■ **What is being asked**
Scan the records below for the word "list" and give only the number of lines that hold it.

[Stored data]
────────────────────────────────────────
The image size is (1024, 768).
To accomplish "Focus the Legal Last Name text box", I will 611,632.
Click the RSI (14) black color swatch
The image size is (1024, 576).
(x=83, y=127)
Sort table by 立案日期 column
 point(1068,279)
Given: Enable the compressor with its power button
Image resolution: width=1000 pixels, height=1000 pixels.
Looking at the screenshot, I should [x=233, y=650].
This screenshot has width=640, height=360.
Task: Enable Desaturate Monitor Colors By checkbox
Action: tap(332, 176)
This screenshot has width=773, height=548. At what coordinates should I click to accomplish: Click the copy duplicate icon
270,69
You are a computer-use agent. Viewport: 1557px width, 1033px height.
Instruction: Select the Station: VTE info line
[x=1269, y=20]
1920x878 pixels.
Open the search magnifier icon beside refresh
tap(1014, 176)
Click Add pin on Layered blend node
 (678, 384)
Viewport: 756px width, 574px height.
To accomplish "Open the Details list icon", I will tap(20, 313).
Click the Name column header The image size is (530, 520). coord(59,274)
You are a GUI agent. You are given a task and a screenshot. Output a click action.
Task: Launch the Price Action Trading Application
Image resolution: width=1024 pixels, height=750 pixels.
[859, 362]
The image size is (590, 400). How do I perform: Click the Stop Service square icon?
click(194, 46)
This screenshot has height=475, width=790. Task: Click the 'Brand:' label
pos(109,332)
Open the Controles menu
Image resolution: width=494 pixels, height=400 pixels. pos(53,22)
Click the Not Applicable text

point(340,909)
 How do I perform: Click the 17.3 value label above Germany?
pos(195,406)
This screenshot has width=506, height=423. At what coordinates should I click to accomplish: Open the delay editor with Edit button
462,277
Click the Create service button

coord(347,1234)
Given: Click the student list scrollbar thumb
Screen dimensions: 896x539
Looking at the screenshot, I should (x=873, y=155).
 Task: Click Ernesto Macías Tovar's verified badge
────────────────────────────────────────
■ **Solved exercise**
2